The smoke was driving fiercely through the green trees on the slope, and the line of fire was not far in the rear. Every moment the wind gained force, every minute the flames leaped higher and faster.
The foresters felling trees and clearing a space at an advantageous point some distance in advance of the flames were working blindly, mechanically. The heat was intense, the smoke suffocating, irritating, blinding. The shirts of the workers were open at the throat, their coats had long ago been lost as they had been beaten back from one stand to another.
Now and then a worker dropped senseless in his tracks, his lips cracked with the heat, his face blistered, his tongue lolling from his smarting mouth like that of an overworked horse. Then the men who were able to move and understand would carry him back to a spot of supposed safety and return to re-engage in the almost hopeless fight, the battle which the flames were winning in every charge and sally.
The aeroplane, after a narrow escape from destruction, landed on a little rise of ground back of the working line when the wind lulled for an instant, and hope shone in the faces of the astonished men who gathered about to greet the unexpected arrivals.
“We can master it,” Green, the leader, said, after many questions had been asked and answered, “if we can be supplied with water. We wasted our supply wetting our clothes a long time ago, and are suffering.”
“Get us water,” shouted another, “and we’ll win yet.”
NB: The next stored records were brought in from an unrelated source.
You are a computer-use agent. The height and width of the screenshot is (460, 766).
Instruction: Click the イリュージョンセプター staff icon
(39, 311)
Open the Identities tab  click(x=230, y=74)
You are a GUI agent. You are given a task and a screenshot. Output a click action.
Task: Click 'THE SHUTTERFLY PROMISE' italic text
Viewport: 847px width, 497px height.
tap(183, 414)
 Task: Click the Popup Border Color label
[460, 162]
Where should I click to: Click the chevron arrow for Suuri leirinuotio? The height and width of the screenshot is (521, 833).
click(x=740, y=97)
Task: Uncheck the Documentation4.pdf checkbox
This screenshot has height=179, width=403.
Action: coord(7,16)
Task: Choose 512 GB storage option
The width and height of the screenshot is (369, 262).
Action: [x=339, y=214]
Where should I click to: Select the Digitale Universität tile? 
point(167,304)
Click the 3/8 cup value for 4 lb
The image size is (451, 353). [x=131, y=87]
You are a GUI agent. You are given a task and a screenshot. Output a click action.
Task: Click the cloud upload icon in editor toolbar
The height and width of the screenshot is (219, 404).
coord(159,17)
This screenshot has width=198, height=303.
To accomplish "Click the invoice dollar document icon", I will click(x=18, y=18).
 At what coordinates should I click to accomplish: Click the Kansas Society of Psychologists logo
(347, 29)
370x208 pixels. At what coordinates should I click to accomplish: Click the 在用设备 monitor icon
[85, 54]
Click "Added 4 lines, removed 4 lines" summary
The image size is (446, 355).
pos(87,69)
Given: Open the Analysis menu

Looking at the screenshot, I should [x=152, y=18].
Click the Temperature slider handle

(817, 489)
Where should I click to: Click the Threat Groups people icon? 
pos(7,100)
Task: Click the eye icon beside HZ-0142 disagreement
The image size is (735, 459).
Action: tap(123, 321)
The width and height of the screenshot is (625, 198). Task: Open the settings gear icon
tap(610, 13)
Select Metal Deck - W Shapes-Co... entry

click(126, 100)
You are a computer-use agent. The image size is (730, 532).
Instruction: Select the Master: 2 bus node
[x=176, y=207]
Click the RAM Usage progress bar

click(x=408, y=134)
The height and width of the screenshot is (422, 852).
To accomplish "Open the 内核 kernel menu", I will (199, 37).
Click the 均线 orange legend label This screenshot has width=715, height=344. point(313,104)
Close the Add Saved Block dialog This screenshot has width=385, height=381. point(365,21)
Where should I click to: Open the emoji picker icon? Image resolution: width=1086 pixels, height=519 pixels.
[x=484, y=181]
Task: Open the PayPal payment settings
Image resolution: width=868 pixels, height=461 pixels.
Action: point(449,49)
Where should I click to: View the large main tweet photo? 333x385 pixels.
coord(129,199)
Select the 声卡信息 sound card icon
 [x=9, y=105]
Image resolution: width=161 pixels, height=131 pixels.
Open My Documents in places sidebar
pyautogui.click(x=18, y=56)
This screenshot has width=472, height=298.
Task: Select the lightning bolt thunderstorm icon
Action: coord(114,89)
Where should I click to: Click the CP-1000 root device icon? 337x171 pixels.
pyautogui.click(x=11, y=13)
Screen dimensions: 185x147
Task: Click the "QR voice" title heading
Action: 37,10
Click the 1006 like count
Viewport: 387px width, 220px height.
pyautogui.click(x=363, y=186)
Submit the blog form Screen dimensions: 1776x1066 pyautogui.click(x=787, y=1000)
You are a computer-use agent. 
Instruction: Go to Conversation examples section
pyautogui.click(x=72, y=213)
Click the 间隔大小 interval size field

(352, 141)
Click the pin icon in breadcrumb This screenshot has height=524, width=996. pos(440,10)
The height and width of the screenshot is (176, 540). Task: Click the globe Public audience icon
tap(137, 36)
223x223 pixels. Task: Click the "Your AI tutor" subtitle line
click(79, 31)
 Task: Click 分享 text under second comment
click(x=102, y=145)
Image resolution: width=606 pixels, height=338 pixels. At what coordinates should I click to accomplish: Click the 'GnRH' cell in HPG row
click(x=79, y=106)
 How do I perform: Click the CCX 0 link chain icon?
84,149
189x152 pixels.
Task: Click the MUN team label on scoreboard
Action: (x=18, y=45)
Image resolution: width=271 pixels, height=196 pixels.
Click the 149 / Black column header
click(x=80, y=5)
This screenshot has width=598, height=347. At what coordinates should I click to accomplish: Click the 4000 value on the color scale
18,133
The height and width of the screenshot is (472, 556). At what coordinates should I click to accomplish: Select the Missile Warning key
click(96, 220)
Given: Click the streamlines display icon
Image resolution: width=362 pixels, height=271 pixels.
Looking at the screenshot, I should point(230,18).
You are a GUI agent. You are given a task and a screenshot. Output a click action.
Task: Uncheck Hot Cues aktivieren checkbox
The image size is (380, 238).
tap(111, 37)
“There’s a spring three miles away,” Green went on, speaking in Ned’s ear, for the roaring of the flames drowned all ordinary conversation. “If you can take our water bottles there and fill them we can beat this blaze. If you can’t we’ve got to retreat and let the whole district burn over.”
“I have very little gasoline,” Ned replied, “but I’ll try.”
“We sent two men out not long ago,” Green continued, thrusting his scorched face close to the boy’s. “We sent them out with water bags, but there are no trails, and It will take them hours to make the spring and return. With your aeroplane you ought to do it within half an hour.”
“Fire fighters marooned without a supply of water, or a trail cut to a spring!” shouted Frank, scornfully. “Great head some one in authority has!”